--- Directions ---
Collect each line of the data below that contains the string "pixels". Letter case counts.

>>>

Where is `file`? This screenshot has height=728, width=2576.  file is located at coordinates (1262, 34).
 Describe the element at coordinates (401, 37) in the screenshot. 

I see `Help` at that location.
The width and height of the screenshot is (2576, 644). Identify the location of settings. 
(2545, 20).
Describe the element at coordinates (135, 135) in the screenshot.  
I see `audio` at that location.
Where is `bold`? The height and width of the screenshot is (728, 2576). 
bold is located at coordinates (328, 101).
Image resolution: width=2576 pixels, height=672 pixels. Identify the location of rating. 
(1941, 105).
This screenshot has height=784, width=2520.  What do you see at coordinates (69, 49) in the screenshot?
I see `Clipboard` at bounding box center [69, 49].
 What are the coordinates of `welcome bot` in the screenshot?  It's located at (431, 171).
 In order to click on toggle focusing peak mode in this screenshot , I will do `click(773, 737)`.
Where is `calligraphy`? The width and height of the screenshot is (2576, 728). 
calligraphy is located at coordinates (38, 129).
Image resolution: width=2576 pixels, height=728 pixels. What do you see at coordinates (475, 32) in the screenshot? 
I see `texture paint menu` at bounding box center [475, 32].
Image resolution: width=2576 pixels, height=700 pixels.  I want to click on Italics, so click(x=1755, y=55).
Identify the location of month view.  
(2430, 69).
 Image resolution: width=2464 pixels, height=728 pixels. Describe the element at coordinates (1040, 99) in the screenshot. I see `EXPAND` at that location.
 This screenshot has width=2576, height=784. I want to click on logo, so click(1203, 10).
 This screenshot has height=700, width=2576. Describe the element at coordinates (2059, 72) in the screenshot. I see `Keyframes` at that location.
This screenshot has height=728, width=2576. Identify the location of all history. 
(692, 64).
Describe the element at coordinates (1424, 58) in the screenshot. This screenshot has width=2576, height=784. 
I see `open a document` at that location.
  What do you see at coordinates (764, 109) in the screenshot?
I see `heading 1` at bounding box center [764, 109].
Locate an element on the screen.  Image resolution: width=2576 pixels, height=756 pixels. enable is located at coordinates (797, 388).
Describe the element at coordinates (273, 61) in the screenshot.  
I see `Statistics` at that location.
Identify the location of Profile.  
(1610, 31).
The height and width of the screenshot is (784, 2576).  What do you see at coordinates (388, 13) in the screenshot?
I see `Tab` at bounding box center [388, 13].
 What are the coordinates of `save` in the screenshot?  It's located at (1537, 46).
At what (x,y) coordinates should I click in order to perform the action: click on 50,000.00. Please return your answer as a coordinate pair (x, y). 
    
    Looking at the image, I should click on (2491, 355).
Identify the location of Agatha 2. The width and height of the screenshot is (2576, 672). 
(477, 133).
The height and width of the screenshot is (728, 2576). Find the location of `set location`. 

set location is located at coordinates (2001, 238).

<<<

--- Expected output ---
Image resolution: width=2576 pixels, height=672 pixels. Identify the location of rating. 
Image resolution: width=2576 pixels, height=728 pixels. What do you see at coordinates (475, 32) in the screenshot? 
Image resolution: width=2576 pixels, height=700 pixels.  I want to click on Italics, so click(x=1755, y=55).
 Image resolution: width=2464 pixels, height=728 pixels. Describe the element at coordinates (1040, 99) in the screenshot. I see `EXPAND` at that location.
Locate an element on the screen.  Image resolution: width=2576 pixels, height=756 pixels. enable is located at coordinates (797, 388).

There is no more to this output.